_Source material_
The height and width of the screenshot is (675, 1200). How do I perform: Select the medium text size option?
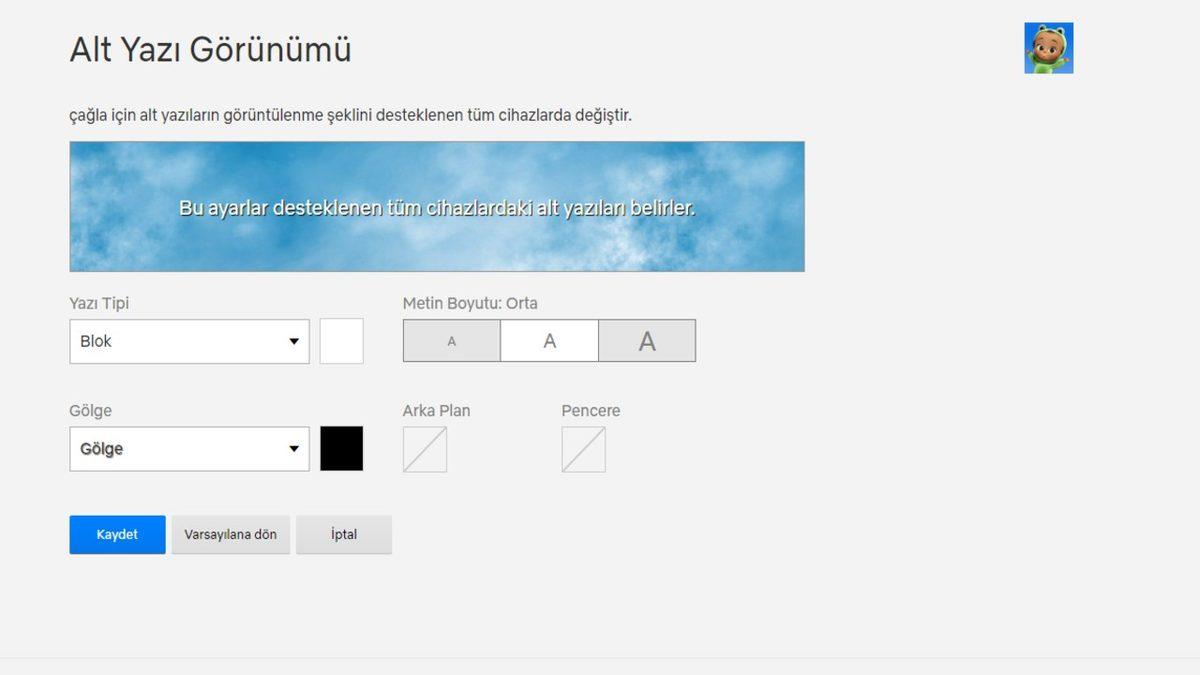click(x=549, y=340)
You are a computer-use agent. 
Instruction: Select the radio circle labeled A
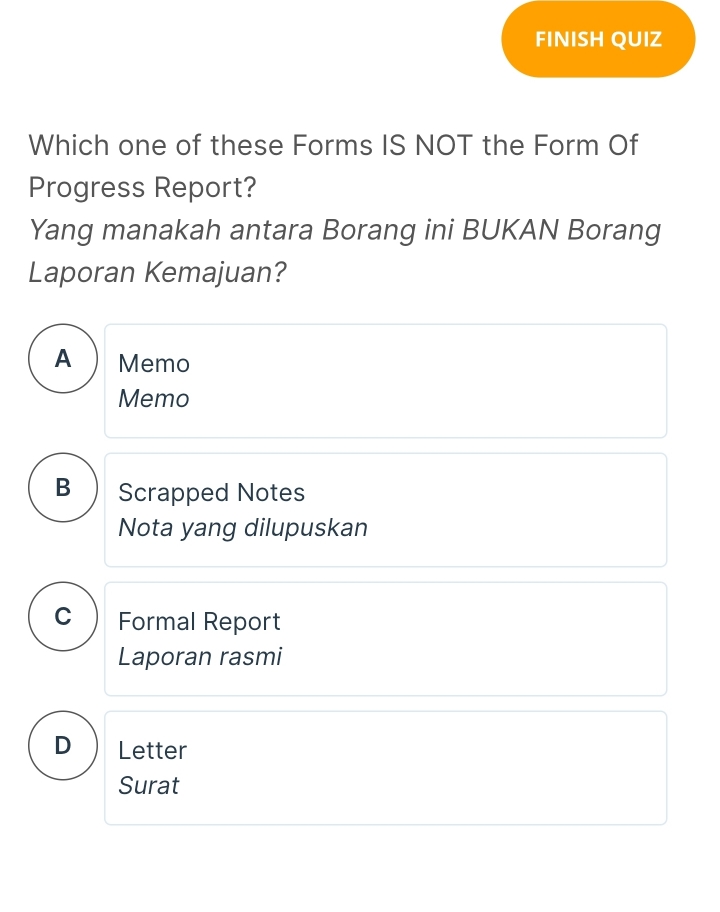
...
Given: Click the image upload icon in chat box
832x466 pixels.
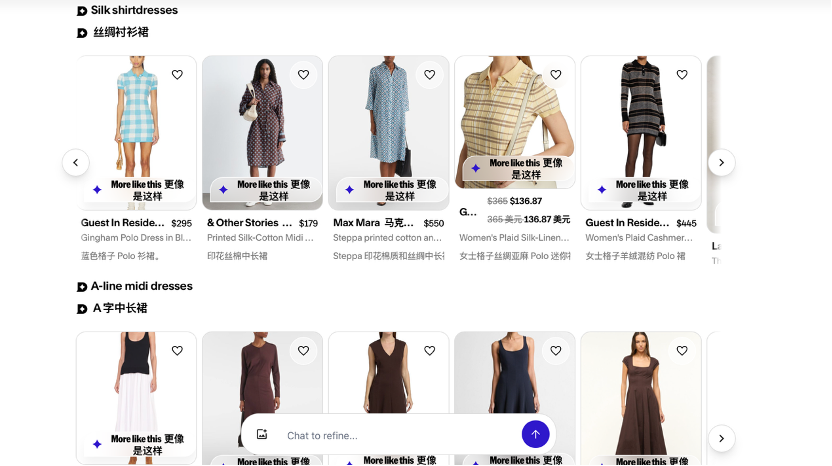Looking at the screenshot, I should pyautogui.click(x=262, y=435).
--
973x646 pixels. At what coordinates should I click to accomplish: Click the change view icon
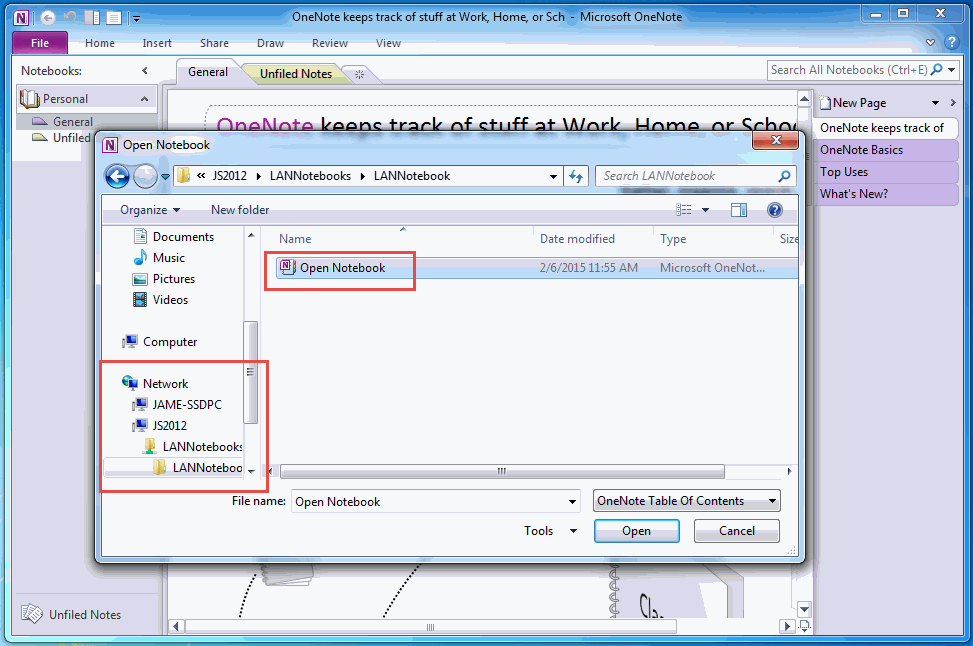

_Assigned task_
Return, with no change at all, every line in the entries above from the line containing "You are a computer-use agent." through the line containing "Instruction: Select the".

_Answer for the task_
You are a computer-use agent. 
Instruction: Select the radio circle labeled A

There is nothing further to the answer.